# YOUR TASK
Everything from the line containing "Given: Click the" through the line containing "Screen dimensions: 1568x503" should be repeated exactly, and nothing else from the data.

# DATASET EXCERPTS
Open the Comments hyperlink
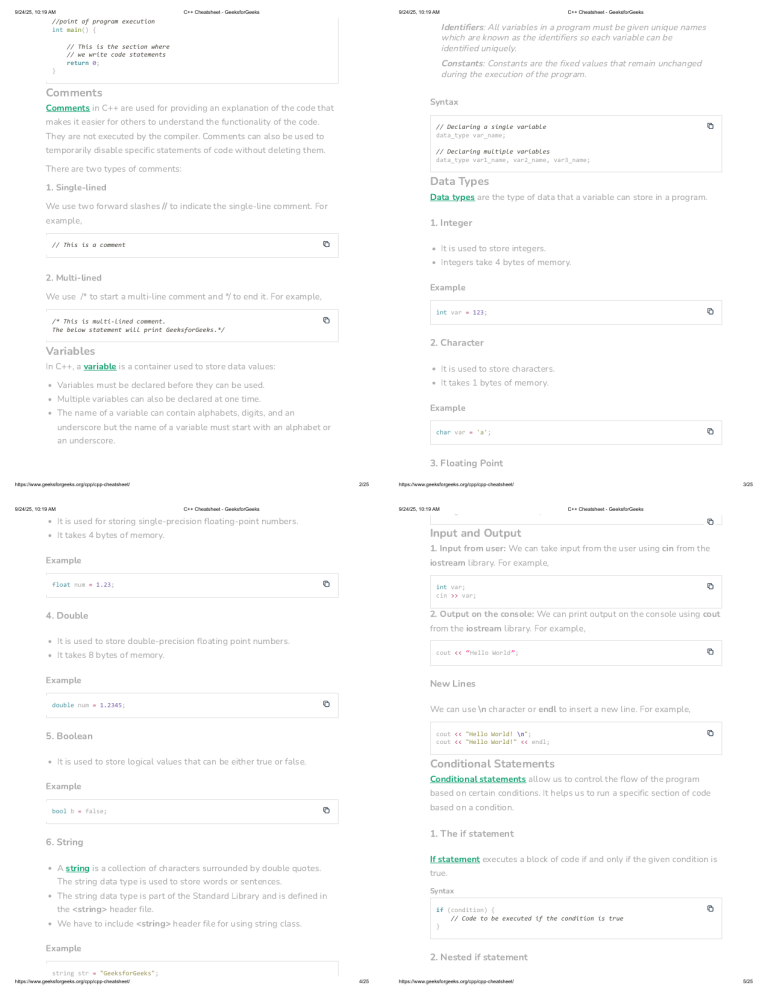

* * *

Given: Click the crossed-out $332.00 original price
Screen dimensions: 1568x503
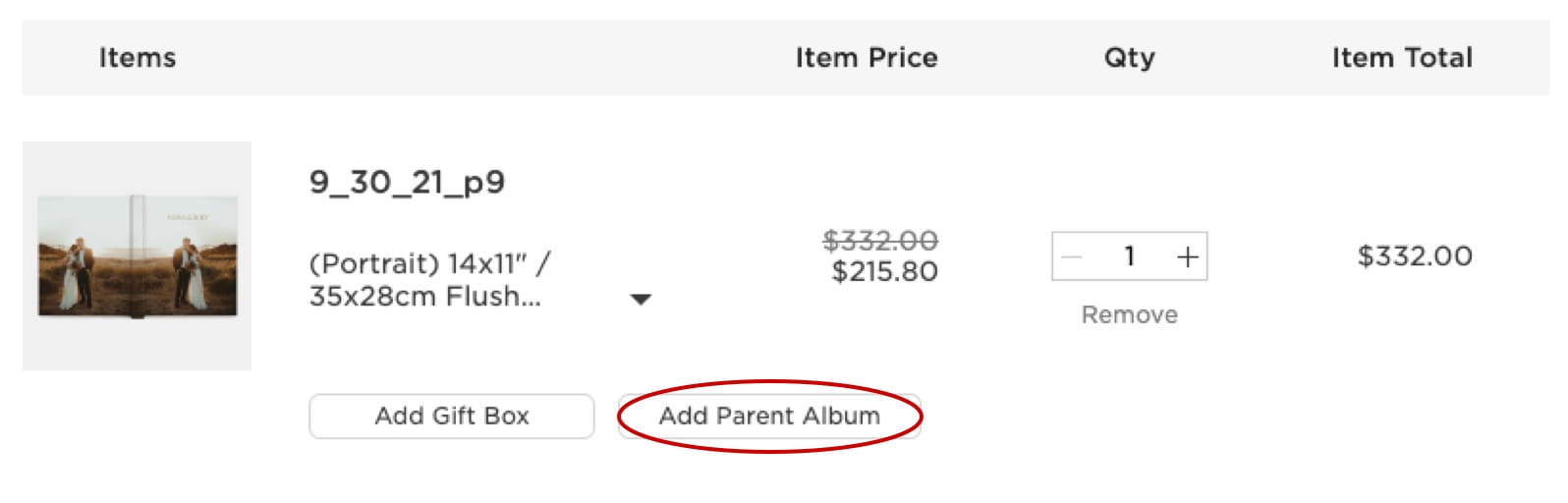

--

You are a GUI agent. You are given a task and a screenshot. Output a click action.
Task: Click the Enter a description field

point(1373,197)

# RESPONSE FOR THIS EXERCISE
Given: Click the crossed-out $332.00 original price
Screen dimensions: 1568x503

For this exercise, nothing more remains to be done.